Alan Turing, the famous World War Two British Engima code breaker, is said to have had notes and documents stuffed into the wall cavities of Bletchley Park where the codebreakers were based during the war. Bletchley Park, near Milton Keynes in central England, was converted into the British government’s Code and Cypher School during World War Two. The site has a huge mansion for a main headquarters, but during the war many out-buildings were used, and it is in one of these huts that the notes and documents have been found.
The documents concern the method that Alan Turing himself had devised and actually used to decipher his most infamous discovery of the Enigma code. The documents were discovered by accident during routine restoration work around the Park. They feature Banbury sheets, which were used to uncover Nazi coded messages. The sheets had holes punched in them and light was used to show gaps and spacing, the London Evening Standard reports.
It was routine protocol for all documents to be destroyed once used during World War Two, but it seems that whoever was based in Hut Six wadded them up into balls and jammed them into the ceiling and walls, probably to block holes and stop cold drafts from getting into the hut.
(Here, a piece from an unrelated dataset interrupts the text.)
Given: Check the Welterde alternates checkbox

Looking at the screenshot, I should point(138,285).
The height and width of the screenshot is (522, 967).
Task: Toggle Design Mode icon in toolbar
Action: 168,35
Bletchley Park staff say that all of the surviving documents that relate to code-breaking in World War Two are archived at the UK’s security and intelligence organisation GCHQ or at the National Archives, so they are amazed that this new documentation has been uncovered. The Park assures that the paperwork is receiving the best treatment possible, and a conservator has been working on the collection to ensure that the papers are suitably preserved. Many of the documents are handwritten, showing the process of the authors’ problem solving.
In addition to the codebreaking documents, other artefacts from the 1940s were discovered, including a world map, a noticeboard and some magazines. Visitors can tour Bletchley Park since it has now been turned into an educational and historical site in order to preserve the work and memorialise what was accomplished there.